═══ Records ═══

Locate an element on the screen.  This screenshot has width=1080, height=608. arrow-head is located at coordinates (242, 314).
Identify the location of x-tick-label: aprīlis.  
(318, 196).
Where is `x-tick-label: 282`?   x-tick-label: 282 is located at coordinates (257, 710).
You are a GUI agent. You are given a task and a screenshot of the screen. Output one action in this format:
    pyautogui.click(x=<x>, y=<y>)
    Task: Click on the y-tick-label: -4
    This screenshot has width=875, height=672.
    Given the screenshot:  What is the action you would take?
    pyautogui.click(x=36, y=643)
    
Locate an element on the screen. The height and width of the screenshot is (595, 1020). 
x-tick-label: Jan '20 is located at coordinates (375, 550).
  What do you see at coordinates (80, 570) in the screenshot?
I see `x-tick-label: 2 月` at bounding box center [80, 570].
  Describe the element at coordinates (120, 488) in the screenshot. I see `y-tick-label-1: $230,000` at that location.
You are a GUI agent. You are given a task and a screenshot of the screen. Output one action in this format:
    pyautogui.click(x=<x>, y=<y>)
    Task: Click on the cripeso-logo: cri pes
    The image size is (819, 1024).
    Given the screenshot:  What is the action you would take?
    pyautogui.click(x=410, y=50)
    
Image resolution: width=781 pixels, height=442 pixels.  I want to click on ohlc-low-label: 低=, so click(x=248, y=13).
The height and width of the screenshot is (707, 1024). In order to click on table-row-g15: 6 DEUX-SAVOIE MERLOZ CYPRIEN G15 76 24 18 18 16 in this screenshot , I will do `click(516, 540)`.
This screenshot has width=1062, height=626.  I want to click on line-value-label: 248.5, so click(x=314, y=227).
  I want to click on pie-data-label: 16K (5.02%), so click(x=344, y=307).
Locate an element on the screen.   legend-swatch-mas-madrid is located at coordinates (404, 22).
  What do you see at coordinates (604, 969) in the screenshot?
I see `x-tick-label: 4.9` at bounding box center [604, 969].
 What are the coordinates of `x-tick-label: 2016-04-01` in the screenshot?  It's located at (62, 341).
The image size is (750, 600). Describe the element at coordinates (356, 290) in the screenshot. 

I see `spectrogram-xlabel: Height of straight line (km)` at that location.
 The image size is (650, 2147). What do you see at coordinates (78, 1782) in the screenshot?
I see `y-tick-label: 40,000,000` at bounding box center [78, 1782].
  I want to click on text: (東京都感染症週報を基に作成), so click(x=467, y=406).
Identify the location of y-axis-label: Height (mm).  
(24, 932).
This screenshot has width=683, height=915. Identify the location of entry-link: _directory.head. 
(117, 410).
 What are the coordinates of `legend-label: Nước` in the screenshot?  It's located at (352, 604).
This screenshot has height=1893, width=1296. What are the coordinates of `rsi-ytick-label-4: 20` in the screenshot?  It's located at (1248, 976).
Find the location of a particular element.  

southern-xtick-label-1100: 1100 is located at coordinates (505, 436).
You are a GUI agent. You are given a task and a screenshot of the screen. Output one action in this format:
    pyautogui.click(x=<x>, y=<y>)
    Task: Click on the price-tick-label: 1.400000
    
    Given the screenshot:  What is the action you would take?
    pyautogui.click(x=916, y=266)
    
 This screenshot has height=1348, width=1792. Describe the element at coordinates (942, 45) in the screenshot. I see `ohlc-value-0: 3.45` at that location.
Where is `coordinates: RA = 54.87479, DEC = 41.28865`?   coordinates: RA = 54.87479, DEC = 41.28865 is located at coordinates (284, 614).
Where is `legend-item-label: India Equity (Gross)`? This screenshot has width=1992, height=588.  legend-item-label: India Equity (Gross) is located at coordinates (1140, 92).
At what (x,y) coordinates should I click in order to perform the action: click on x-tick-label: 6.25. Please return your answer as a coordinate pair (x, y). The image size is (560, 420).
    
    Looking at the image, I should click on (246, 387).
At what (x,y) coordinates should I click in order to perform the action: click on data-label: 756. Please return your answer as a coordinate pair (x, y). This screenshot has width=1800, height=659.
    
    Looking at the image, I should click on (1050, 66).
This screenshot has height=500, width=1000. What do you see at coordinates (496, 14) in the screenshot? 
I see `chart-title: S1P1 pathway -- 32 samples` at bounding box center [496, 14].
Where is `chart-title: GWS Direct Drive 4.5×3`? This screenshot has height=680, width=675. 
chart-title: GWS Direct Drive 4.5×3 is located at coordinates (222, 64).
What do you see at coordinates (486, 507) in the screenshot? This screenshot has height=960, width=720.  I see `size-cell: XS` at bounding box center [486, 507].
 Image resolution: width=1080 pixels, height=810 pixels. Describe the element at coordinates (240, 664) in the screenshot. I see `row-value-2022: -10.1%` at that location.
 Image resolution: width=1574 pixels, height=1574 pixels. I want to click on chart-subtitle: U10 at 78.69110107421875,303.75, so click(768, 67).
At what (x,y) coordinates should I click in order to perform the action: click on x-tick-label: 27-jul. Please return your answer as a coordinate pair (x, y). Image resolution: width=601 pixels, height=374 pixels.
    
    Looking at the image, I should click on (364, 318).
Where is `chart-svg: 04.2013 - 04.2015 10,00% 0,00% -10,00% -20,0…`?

═══

* [How to complete this task] Copy the entire listing above word for word.

* [Your solution]
Locate an element on the screen.  This screenshot has width=1080, height=608. arrow-head is located at coordinates (242, 314).
Identify the location of x-tick-label: aprīlis.  
(318, 196).
Where is `x-tick-label: 282`?   x-tick-label: 282 is located at coordinates (257, 710).
You are a GUI agent. You are given a task and a screenshot of the screen. Output one action in this format:
    pyautogui.click(x=<x>, y=<y>)
    Task: Click on the y-tick-label: -4
    This screenshot has width=875, height=672.
    Given the screenshot:  What is the action you would take?
    pyautogui.click(x=36, y=643)
    
Locate an element on the screen. The height and width of the screenshot is (595, 1020). 
x-tick-label: Jan '20 is located at coordinates (375, 550).
  What do you see at coordinates (80, 570) in the screenshot?
I see `x-tick-label: 2 月` at bounding box center [80, 570].
  Describe the element at coordinates (120, 488) in the screenshot. I see `y-tick-label-1: $230,000` at that location.
You are a GUI agent. You are given a task and a screenshot of the screen. Output one action in this format:
    pyautogui.click(x=<x>, y=<y>)
    Task: Click on the cripeso-logo: cri pes
    The image size is (819, 1024).
    Given the screenshot:  What is the action you would take?
    pyautogui.click(x=410, y=50)
    
Image resolution: width=781 pixels, height=442 pixels.  I want to click on ohlc-low-label: 低=, so click(x=248, y=13).
The height and width of the screenshot is (707, 1024). In order to click on table-row-g15: 6 DEUX-SAVOIE MERLOZ CYPRIEN G15 76 24 18 18 16 in this screenshot , I will do `click(516, 540)`.
This screenshot has width=1062, height=626.  I want to click on line-value-label: 248.5, so click(x=314, y=227).
  I want to click on pie-data-label: 16K (5.02%), so click(x=344, y=307).
Locate an element on the screen.   legend-swatch-mas-madrid is located at coordinates (404, 22).
  What do you see at coordinates (604, 969) in the screenshot?
I see `x-tick-label: 4.9` at bounding box center [604, 969].
 What are the coordinates of `x-tick-label: 2016-04-01` in the screenshot?  It's located at (62, 341).
The image size is (750, 600). Describe the element at coordinates (356, 290) in the screenshot. 

I see `spectrogram-xlabel: Height of straight line (km)` at that location.
 The image size is (650, 2147). What do you see at coordinates (78, 1782) in the screenshot?
I see `y-tick-label: 40,000,000` at bounding box center [78, 1782].
  I want to click on text: (東京都感染症週報を基に作成), so click(x=467, y=406).
Identify the location of y-axis-label: Height (mm).  
(24, 932).
This screenshot has width=683, height=915. Identify the location of entry-link: _directory.head. 
(117, 410).
 What are the coordinates of `legend-label: Nước` in the screenshot?  It's located at (352, 604).
This screenshot has height=1893, width=1296. What are the coordinates of `rsi-ytick-label-4: 20` in the screenshot?  It's located at (1248, 976).
Find the location of a particular element.  

southern-xtick-label-1100: 1100 is located at coordinates (505, 436).
You are a GUI agent. You are given a task and a screenshot of the screen. Output one action in this format:
    pyautogui.click(x=<x>, y=<y>)
    Task: Click on the price-tick-label: 1.400000
    
    Given the screenshot:  What is the action you would take?
    pyautogui.click(x=916, y=266)
    
 This screenshot has height=1348, width=1792. Describe the element at coordinates (942, 45) in the screenshot. I see `ohlc-value-0: 3.45` at that location.
Where is `coordinates: RA = 54.87479, DEC = 41.28865`?   coordinates: RA = 54.87479, DEC = 41.28865 is located at coordinates (284, 614).
Where is `legend-item-label: India Equity (Gross)`? This screenshot has width=1992, height=588.  legend-item-label: India Equity (Gross) is located at coordinates (1140, 92).
At what (x,y) coordinates should I click in order to perform the action: click on x-tick-label: 6.25. Please return your answer as a coordinate pair (x, y). The image size is (560, 420).
    
    Looking at the image, I should click on (246, 387).
At what (x,y) coordinates should I click in order to perform the action: click on data-label: 756. Please return your answer as a coordinate pair (x, y). This screenshot has width=1800, height=659.
    
    Looking at the image, I should click on (1050, 66).
This screenshot has height=500, width=1000. What do you see at coordinates (496, 14) in the screenshot? 
I see `chart-title: S1P1 pathway -- 32 samples` at bounding box center [496, 14].
Where is `chart-title: GWS Direct Drive 4.5×3`? This screenshot has height=680, width=675. 
chart-title: GWS Direct Drive 4.5×3 is located at coordinates (222, 64).
What do you see at coordinates (486, 507) in the screenshot? This screenshot has height=960, width=720.  I see `size-cell: XS` at bounding box center [486, 507].
 Image resolution: width=1080 pixels, height=810 pixels. Describe the element at coordinates (240, 664) in the screenshot. I see `row-value-2022: -10.1%` at that location.
 Image resolution: width=1574 pixels, height=1574 pixels. I want to click on chart-subtitle: U10 at 78.69110107421875,303.75, so click(768, 67).
At what (x,y) coordinates should I click in order to perform the action: click on x-tick-label: 27-jul. Please return your answer as a coordinate pair (x, y). Image resolution: width=601 pixels, height=374 pixels.
    
    Looking at the image, I should click on (364, 318).
Where is `chart-svg: 04.2013 - 04.2015 10,00% 0,00% -10,00% -20,0…`?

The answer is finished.